Das ist europaweit ein Ausnahmefall, der von der heimischen Regierung und vielen Ökonomen als wirtschaftspolitischer Erfolg gefeiert wird. Nun ist nicht zu bestreiten, dass die Höhe der Arbeitslosigkeit nicht nur zu den wichtigsten konjunkturellen Orientierungsgrößen zählt, sondern in gewisser Weise auch den (Miss-)Erfolg der nationalen Wirtschaftspolitik widerspiegelt. Womit sich natürlich die Frage aufdrängt, inwiefern die herausragenden österreichischen Daten tatsächlich Ergebnis einer gezielten Beschäftigungs- und Arbeitsmarktpolitik sind – und ob mit dieser Politik Jobs geschaffen oder ob auch Statistiken frisiert wurden, mit dem Ziel, die offiziellen Arbeitslosenraten auch in konjunkturell turbulenten Zeiten im Keller zu halten. Falls dem so wäre, drängte sich natürlich noch eine weitere Frage in den Vordergrund: Wie hoch wäre die Arbeitslosigkeit, wenn der Staat nicht intervenierte?

+++

• **Aufgabe 1**
Wer feiert laut dem Textauszug über die österreichische Arbeitslosigkeit den europaweiten Ausnahmefall als wirtschaftspolitischen Erfolg?
• **Aufgabe 2**
Schreibe den Textauszug über die österreichische Arbeitslosigkeit im Anschluss an seinen letzten Satz weiter.

+++

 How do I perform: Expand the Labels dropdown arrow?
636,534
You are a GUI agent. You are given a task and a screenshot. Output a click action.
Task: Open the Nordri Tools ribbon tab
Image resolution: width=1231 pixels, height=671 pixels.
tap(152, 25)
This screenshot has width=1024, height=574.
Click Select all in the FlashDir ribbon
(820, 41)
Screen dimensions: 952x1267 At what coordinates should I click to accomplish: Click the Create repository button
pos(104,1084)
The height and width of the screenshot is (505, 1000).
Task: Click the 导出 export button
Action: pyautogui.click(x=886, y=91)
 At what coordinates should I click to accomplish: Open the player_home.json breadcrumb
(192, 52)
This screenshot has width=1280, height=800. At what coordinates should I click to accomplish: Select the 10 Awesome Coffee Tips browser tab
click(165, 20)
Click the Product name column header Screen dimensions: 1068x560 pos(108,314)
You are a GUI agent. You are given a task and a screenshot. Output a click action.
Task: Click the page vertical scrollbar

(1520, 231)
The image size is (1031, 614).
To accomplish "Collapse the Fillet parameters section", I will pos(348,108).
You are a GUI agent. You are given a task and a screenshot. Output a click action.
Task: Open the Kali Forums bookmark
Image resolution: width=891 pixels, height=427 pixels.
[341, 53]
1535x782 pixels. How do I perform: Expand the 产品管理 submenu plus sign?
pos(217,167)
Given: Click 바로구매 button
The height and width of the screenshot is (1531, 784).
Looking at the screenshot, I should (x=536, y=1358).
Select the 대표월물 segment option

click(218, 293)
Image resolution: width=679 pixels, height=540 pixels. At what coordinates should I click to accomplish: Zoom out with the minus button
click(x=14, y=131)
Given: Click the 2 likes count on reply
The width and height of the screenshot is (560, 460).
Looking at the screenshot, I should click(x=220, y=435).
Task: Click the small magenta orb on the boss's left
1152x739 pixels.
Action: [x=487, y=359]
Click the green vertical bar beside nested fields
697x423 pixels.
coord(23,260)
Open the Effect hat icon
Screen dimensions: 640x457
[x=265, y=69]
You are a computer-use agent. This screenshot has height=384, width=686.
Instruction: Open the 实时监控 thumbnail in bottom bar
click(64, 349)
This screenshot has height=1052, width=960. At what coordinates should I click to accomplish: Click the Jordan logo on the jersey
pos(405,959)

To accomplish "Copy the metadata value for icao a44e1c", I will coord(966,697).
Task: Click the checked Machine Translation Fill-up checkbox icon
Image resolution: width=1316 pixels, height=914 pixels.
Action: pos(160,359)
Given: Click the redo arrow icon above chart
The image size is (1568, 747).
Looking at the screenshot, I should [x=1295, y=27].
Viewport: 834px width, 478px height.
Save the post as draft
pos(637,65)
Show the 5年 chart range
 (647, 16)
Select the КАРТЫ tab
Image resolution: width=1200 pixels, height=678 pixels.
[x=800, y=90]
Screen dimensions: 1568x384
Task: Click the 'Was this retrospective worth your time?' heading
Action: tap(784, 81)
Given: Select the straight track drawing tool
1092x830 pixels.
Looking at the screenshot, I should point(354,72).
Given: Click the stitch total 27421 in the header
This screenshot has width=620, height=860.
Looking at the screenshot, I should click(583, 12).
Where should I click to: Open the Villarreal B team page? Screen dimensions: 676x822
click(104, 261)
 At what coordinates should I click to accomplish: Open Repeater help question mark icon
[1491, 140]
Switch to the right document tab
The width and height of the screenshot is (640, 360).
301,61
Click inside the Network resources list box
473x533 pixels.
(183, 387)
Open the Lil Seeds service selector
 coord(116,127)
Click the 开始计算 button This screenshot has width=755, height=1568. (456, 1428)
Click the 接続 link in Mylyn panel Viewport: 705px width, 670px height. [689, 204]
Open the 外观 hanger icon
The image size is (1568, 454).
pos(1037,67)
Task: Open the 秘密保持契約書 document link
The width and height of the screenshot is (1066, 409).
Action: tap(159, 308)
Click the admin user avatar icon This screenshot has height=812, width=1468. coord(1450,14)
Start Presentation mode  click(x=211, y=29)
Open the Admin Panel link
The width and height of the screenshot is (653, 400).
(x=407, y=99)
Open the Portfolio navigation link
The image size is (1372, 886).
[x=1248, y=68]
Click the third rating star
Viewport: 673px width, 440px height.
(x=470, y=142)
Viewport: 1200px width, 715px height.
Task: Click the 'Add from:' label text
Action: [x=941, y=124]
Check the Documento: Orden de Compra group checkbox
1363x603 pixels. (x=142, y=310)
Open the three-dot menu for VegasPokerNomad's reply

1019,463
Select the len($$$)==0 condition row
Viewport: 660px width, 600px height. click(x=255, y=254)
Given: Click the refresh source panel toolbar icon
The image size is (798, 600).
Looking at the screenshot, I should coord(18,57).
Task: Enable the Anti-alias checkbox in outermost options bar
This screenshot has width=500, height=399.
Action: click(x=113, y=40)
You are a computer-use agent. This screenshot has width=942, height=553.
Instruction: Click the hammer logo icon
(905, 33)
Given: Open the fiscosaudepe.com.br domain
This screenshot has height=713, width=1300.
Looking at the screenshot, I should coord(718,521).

+++

• **Lösung 1**
Die heimische Regierung und viele Ökonomen.

• **Lösung 2**
Nicht nur in Österreich wurde durch den Beitritt zur EU die nationale Messungsmethode der Arbeitslosigkeit weitgehend geräuschlos von einer europäischen Berechnungsformel abgelöst: dem Labour-Force-Konzept, kurz LFK genannt. Dies geschah mit dem erklärten Ziel, die internationalen Daten vergleichbar zu machen. Was wiederum dazu führte, dass es nun zwei österreichische Arbeitslosenraten gibt: eine international gültige, in der Österreich im abgelaufenen Jahr 4,3 Prozent Arbeitslose zählte – und eine im Schatten stehende nationale, die für dasselbe Österreich im selben Jahr einen Wert von 7,0 Prozent ausweist. Womit sich die offiziell anerkannte Arbeitslosenquote mit einem Schlag kräftig reduzierte. Das trifft natürlich nicht nur auf Österreich zu, sondern auf alle Länder, die das LFK anwenden. In Deutschland wurde bereits bei dessen Einführung prognostiziert1, dass diese Statistik die nationale ablösen würde – aus politischen Gründen.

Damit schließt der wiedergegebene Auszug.